Render this sentence from the abstract on Yb/Er assemblies below in Spanish: "The quinolinoxy O-atom serves as a μ2-bridge to two Ln atoms and as a μ3-bridge to all three atoms, with metal⋅⋅⋅metal distances being around 3.7 Å."

*** Opening of TEXT PASSAGE ***

Discrete Heteropolynuclear Yb/Er Assemblies: Switching on Molecular Upconversion Under Mild Conditions

The salts {[Ln2Ln*(Hhmq)3(OAc)3(hfac)2]+ [Ln*(hfac)3(OAc)(MeOH)]−} (Hhmq=2-methanolquinolin-8-oxide, hfac=hexafluoroacetylacetonate; Ln, Ln*=Er, Gd, Yb) feature a discrete heteronuclear cation consisting of two types of lanthanide atoms. The quinolinoxy O-atom serves as a μ2-bridge to two Ln atoms and as a μ3-bridge to all three atoms, with metal⋅⋅⋅metal distances being around 3.7 Å. For 1 ([Yb2Er]+), near-infrared downshifted luminescence is switched to competitive upconversion luminescence upon irradiation by a 980 nm laser under an extremely low excitation power (0.288 W cm−2) through introduction of fluoride ions. The stability of 1 after addition of fluoride was confirmed by powder X-ray diffraction and multistage mass spectrometry, associated with the 1H NMR of 6 ([La2Eu]+). More importantly, the at least 20-fold enhancement of the quantum yield in non-deuterated solvents at room temperature under low power densities (2 W cm−2) is the highest among the few molecular examples reported.

*** Close of TEXT PASSAGE ***
*** Opening of INFORMATION SUPPLIED ***

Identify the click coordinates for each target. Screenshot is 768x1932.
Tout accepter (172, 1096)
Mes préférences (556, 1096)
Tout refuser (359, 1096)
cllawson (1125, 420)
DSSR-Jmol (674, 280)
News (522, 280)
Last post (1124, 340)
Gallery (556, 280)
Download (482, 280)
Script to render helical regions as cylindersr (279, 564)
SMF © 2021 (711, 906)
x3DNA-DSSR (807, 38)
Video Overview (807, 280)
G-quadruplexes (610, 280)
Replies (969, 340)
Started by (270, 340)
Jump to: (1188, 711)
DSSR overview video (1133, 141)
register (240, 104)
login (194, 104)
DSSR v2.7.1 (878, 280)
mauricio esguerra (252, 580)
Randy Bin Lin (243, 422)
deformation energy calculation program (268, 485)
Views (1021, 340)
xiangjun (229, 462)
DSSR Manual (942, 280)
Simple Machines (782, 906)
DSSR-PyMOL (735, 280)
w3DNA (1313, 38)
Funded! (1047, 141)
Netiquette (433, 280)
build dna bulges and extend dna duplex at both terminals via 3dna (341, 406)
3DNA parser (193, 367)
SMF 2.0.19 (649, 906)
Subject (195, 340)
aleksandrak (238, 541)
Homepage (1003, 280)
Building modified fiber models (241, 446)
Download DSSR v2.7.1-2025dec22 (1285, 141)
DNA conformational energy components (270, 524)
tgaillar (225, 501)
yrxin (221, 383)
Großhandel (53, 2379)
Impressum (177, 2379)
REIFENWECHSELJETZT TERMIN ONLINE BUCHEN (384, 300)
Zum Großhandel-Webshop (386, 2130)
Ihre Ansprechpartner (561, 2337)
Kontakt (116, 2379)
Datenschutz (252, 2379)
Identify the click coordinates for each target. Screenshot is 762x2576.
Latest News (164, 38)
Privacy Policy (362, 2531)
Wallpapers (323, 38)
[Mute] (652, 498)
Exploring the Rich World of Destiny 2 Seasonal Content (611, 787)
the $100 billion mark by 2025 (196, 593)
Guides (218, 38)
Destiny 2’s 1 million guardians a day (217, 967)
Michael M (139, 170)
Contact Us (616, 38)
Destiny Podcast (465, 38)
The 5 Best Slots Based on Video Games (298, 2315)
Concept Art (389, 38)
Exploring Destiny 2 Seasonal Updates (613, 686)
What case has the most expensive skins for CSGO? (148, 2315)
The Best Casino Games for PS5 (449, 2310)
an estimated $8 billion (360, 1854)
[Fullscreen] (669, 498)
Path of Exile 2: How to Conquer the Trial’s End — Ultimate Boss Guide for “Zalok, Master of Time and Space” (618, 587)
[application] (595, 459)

*** Close of INFORMATION SUPPLIED ***

## RESULT OF THIS TASK
El átomo de O del grupo quinolinoxi actúa como puente μ2 entre dos átomos de Ln y como puente μ3 entre los tres átomos, con distancias metal⋅⋅⋅metal de alrededor de 3,7 Å.